THE TASK —
Output each entry verbatim and exclude every picture from it.

EXTRACTED ENTRIES —
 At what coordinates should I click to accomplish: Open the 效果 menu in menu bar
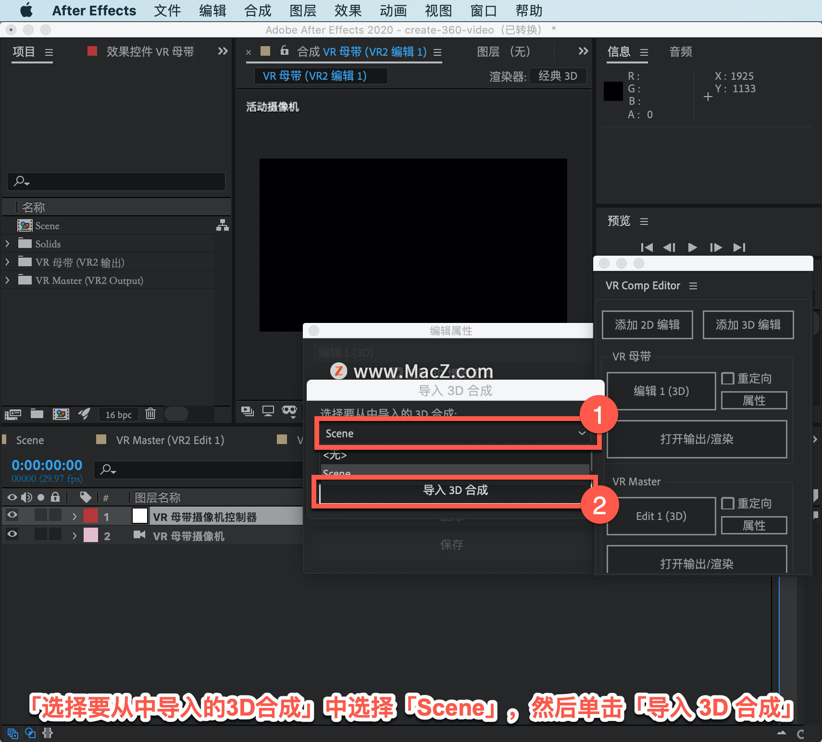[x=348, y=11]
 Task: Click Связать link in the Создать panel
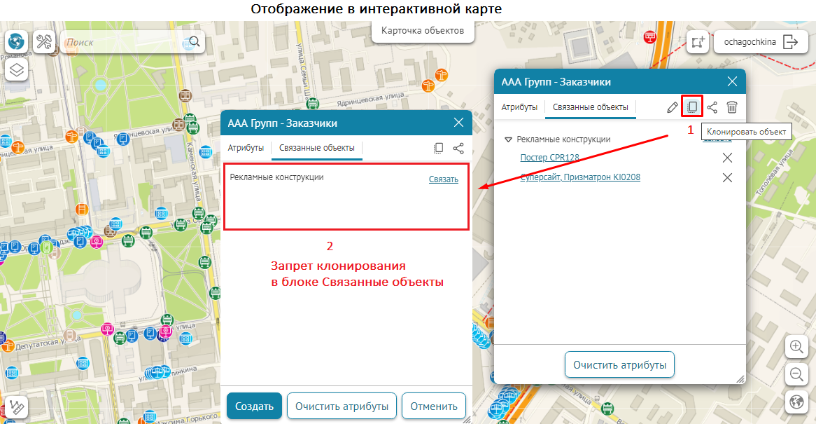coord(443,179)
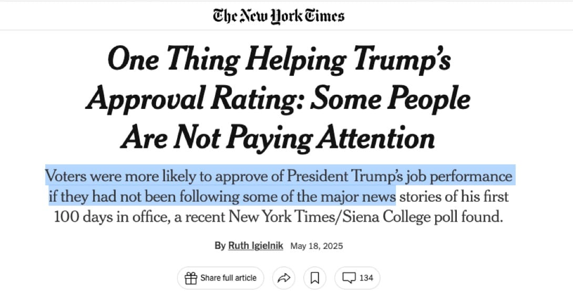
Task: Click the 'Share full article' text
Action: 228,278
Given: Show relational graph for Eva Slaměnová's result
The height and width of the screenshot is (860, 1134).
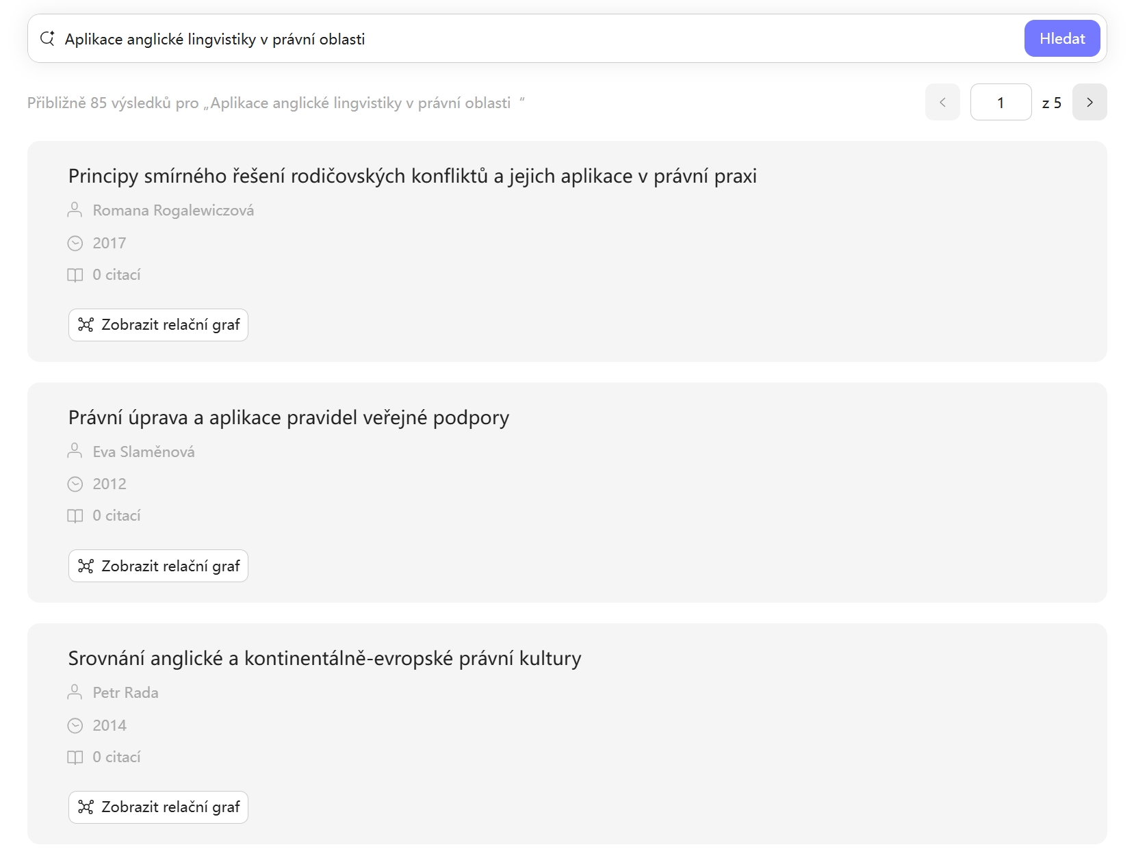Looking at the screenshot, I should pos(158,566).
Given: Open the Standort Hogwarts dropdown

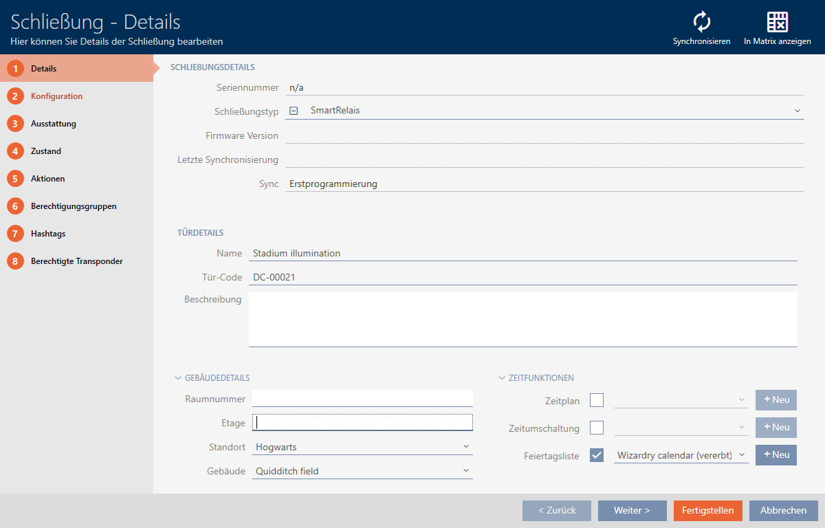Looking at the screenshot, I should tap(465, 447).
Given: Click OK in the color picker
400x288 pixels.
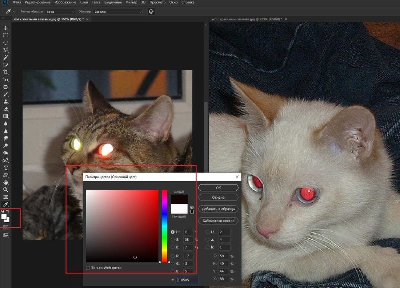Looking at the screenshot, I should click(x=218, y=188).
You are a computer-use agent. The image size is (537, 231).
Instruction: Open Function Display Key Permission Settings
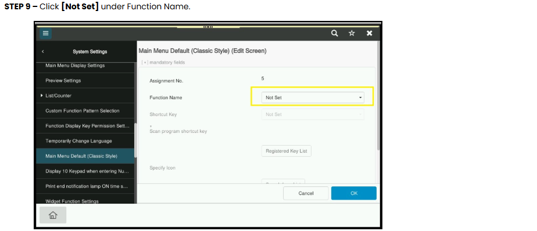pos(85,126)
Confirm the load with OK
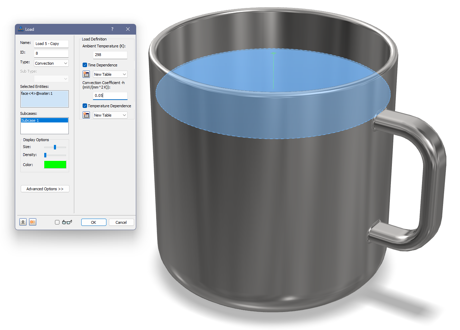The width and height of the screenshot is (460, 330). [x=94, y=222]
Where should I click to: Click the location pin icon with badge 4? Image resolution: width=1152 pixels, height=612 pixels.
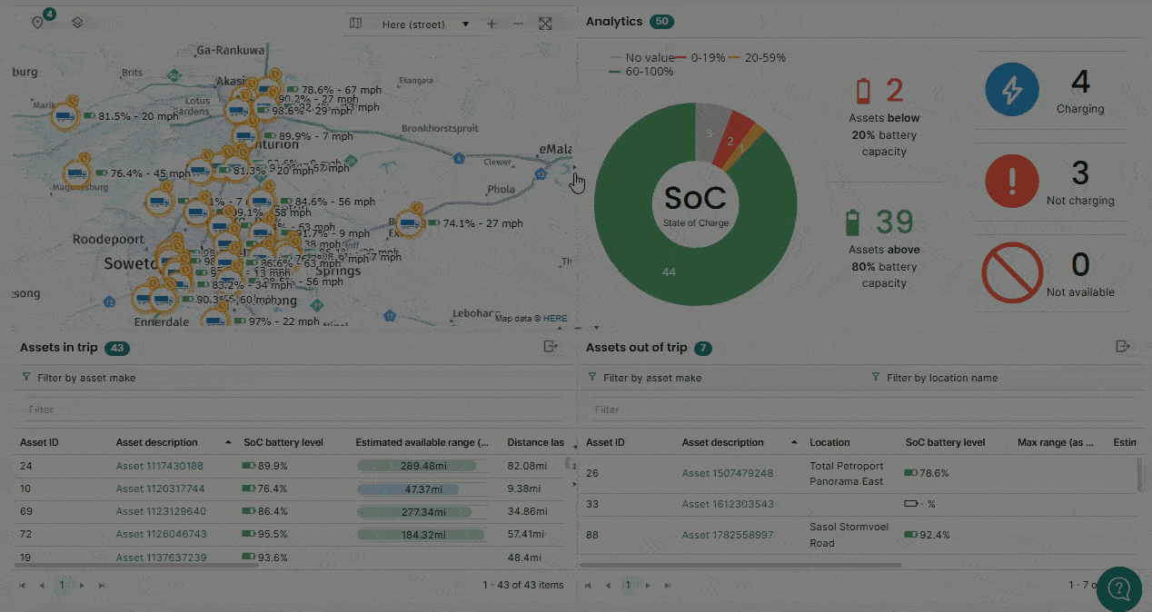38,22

OUTPUT OF THE TASK —
 At what coordinates should I click to accomplish: Open the 效果 menu in menu bar
[x=348, y=11]
 Task: Click Связать link in the Создать panel
coord(443,179)
Task: Click the 'Share full article' text
Action: 228,278
Given: Show relational graph for Eva Slaměnová's result
The height and width of the screenshot is (860, 1134).
Looking at the screenshot, I should pos(158,566).
Given: Open the Standort Hogwarts dropdown

Looking at the screenshot, I should tap(465, 447).
Given: Click OK in the color picker
400x288 pixels.
Looking at the screenshot, I should click(x=218, y=188).
You are a computer-use agent. The image size is (537, 231).
Instruction: Open Function Display Key Permission Settings
pos(85,126)
Confirm the load with OK
The width and height of the screenshot is (460, 330). [x=94, y=222]
Where should I click to: Click the location pin icon with badge 4? Image resolution: width=1152 pixels, height=612 pixels.
38,22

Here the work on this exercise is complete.